Threatens to withhold GST revenue from states ... Treasurer Wayne Swan. Photo: Glen McCurtayne
THE federal government is considering revisiting the mining tax legislation to close the loophole that allows the states to gouge the tax's revenue by raising royalties - a move which would risk another election-year war with the minerals giants.
The government is leaving open the option of closing the loophole which allows mining companies to deduct from their mining tax liability all current and future royalties.
It will not make a decision until it releases the final report from a panel it commissioned to examine the distribution of GST revenue to the states, but any such decision would have the support of the Greens and the independent MP Rob Oakeshott.
The Treasurer, Wayne Swan, had flagged withholding GST revenue from states as a penalty for increasing mining royalties.
But the panel, in its draft report, also recommended revisiting the treatment of royalties under the minerals resources rent tax.
The original mining tax would have allowed miners to deduct from the tax liability only the royalties they paid as of May 2, 2010.
When Kevin Rudd lost the leadership and the mining tax was re-negotiated, it was agreed that miners could deduct all royalties, including future increases.
Since then, NSW and Queensland have announced royalty increases in their state budgets, potentially reducing the mining tax take by more than $2.2 billion over four years.
Mr Swan has threatened to claw back from the states by other means any royalty increases announced since July 1 last year, which would affect NSW and Queensland.
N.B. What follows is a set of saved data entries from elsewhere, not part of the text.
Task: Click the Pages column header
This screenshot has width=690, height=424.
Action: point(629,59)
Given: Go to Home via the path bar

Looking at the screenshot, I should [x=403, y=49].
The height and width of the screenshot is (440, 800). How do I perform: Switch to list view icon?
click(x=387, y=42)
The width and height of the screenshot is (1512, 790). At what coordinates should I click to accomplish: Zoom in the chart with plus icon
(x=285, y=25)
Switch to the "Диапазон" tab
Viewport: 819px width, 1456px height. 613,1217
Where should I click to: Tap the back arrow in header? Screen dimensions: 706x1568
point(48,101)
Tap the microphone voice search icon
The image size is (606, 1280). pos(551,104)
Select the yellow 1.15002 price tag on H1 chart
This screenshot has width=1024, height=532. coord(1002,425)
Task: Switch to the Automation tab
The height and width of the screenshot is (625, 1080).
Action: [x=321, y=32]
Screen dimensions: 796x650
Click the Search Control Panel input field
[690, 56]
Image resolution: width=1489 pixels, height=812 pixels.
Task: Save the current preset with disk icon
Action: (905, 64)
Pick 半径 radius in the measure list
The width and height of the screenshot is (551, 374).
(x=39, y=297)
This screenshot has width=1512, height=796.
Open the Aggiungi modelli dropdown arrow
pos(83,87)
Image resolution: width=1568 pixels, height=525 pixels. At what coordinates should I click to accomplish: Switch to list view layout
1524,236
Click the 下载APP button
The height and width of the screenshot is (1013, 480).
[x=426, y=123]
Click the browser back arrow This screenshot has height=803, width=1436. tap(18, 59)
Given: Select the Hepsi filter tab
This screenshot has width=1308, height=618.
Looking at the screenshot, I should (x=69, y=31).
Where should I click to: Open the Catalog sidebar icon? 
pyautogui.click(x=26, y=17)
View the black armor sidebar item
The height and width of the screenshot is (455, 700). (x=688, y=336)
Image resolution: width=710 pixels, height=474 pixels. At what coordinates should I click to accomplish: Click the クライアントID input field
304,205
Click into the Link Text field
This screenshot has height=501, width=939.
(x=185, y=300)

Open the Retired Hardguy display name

The Greens say it would be easier to just change the mining tax legislation and cap royalty deductions as of that date.
A spokesman for Mr Swan said on Wednesday the government has asked the GST Distribution Review, headed by the former NSW premier Nick Greiner, to examine incentives for states to increase royalties.
''The government is considering the final report and its recommendations before releasing it publicly,'' he said.
If that report is the same as the draft, it may recommend changing the legislation as the simplest way to protect mining tax revenue from royalty increases.
The Minerals Council of Australia, which represents the iron or and coal giants BHP Billiton, Rio Tinto and Xstrata, warned the government against changing the legislation.
''Full crediting of royalties is a key feature of the MRRT's design, one that ensures double taxation is avoided and that delivers a measure of stability and predictability to the overall tax burden on coal and iron ore projects, albeit at the upper end of globally competitive tax rates,'' a spokesman said.